Sorry, to break it to you, but that is just the way it is.

And 10:53 join the club. It is nothing unusual for morons to insult me here, gutless piece of crap...

JMONTOMEPPOF

Chuck Repke

10:41 AM  
Anonymous Anonymous said...

10:24,

Clue me in about the reparations money we give to indians ?

You should be lucky not to be living there, not that the indians dont mind either having to be segregated in an internment camp right ?

Chuck, I can appreciate your attempts to explain history, but prior to the 5th amendment, the word emminent domain was not even in the vocabulary of the United States Government.

We created emminent domain as we know it today, after the fact when at that time in history,the U.S. government stole lands from the indians and mexico.



Jeff Matiatos

12:05 PM  
Anonymous Anonymous said...

Casino cash!

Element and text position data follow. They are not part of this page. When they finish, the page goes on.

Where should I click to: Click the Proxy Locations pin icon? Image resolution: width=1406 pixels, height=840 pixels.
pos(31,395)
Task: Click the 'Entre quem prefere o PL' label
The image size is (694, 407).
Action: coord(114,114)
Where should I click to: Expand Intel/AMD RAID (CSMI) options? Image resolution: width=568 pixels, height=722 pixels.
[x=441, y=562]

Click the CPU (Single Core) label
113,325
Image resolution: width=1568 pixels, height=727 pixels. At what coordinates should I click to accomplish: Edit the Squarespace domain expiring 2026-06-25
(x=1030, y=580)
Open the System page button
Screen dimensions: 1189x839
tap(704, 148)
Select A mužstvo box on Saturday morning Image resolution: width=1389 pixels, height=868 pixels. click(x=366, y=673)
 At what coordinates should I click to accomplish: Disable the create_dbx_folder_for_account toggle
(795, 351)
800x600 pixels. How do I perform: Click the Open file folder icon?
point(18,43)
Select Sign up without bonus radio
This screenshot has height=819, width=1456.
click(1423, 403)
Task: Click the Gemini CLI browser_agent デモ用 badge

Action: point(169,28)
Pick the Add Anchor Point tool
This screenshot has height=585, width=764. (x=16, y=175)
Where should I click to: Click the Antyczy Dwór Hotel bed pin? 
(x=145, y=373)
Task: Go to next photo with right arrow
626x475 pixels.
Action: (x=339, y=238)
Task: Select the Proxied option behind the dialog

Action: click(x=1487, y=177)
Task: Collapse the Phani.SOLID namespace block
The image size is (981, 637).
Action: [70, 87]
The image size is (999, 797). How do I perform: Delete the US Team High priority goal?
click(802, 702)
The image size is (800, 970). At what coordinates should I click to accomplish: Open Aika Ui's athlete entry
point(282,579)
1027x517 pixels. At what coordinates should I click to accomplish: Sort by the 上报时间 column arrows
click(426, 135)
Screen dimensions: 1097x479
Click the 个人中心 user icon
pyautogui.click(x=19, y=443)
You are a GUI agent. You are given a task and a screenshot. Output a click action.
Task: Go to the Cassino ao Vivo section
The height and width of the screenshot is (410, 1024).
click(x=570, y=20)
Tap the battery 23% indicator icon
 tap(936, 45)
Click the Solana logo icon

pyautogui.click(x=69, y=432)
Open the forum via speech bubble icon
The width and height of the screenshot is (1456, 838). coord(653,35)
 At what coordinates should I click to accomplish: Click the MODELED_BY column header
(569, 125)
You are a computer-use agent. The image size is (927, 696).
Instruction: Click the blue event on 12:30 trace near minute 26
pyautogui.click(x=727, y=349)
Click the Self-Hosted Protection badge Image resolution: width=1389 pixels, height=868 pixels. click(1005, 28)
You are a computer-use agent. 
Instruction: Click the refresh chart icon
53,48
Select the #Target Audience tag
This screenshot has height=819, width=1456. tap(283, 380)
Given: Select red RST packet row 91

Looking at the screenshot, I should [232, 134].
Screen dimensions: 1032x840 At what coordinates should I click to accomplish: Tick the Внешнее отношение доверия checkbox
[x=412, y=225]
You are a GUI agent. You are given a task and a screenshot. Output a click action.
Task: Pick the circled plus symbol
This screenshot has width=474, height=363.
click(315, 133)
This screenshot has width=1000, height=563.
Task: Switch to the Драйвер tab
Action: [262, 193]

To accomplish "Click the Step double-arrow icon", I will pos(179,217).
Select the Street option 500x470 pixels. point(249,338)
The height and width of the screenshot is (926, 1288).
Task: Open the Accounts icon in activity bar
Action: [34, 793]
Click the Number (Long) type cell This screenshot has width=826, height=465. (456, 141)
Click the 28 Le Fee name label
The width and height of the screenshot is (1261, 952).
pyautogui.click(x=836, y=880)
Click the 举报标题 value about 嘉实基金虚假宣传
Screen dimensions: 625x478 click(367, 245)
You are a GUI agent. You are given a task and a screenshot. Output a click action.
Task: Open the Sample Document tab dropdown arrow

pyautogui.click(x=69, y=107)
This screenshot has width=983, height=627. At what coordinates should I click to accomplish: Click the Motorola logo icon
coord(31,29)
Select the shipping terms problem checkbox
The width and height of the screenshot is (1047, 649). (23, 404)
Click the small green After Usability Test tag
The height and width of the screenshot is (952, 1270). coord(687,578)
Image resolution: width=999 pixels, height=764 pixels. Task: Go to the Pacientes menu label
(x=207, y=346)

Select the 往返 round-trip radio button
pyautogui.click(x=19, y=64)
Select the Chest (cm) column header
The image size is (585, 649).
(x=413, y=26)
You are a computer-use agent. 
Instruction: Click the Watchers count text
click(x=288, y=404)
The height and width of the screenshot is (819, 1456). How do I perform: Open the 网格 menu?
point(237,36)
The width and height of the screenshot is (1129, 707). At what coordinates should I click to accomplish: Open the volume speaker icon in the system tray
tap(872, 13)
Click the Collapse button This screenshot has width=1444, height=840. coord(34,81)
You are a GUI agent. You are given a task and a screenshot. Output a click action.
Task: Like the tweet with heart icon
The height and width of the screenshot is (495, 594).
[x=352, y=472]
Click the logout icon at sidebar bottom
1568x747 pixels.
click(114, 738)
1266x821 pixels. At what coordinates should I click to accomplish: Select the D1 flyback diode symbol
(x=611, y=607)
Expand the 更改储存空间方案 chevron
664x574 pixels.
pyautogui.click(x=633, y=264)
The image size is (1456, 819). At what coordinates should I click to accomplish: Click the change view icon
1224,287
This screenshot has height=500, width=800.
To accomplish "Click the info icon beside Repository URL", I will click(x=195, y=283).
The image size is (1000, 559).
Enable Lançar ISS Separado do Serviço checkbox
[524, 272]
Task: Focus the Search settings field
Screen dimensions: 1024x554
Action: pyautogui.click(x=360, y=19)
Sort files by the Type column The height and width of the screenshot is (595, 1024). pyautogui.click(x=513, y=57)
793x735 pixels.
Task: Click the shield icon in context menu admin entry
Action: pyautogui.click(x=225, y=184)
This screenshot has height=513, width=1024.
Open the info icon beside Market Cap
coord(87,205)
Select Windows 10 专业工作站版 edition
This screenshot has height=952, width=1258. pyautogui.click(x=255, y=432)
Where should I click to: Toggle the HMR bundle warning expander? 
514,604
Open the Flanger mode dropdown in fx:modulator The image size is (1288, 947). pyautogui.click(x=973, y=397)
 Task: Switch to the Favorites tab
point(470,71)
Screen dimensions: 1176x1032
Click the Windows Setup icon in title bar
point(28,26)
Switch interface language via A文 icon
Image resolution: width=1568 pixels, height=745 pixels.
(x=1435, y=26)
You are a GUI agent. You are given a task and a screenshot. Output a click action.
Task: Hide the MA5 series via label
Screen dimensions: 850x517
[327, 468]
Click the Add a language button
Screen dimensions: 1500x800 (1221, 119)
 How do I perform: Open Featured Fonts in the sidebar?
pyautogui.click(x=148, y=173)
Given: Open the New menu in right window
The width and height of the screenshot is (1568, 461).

Jeff.

my sister is married to an indian and all they do is travel, spend money on atv's, trucks, boats, rv buses, cabin.

12:35 PM  
Anonymous Anonymous said...

10:24,

Anyone in your family win big at a casino ?

Even a few thousand dollars winnings you should be happy with.

All that money the indians have as a result of casino revenue is from losers who gamble and choose to risk their hard earned income.

You wouldn't be complaining if you were an indian lucky enough to be that small percentage of tribal members that actually make a killing. (not scalping either)

Casino cash is not reparations.

If it is, I guess I got some to when I won at the casino.

Ask Eric what reparations are, maybe he knows ?




Jeff Matiatos

12:54 PM  
Anonymous Anonymous said...

Seems to me Chuck that your "we the people" shit was tried with a little variation to it and that gave us the ricomen and the current situation the city is in. The government is not "we the prople" Chuck, it is restrained by "we the people."

2:53 PM  
Anonymous Anonymous said...

St. paul is not claiming condemnation, so this case doesn't really apply.

Are there cases that apply more to code compliance and the powers cities have or don't have?

Bill Cullen.

9:26 PM  
Blogger Bob said...

This was a requested post from Castle Coalition.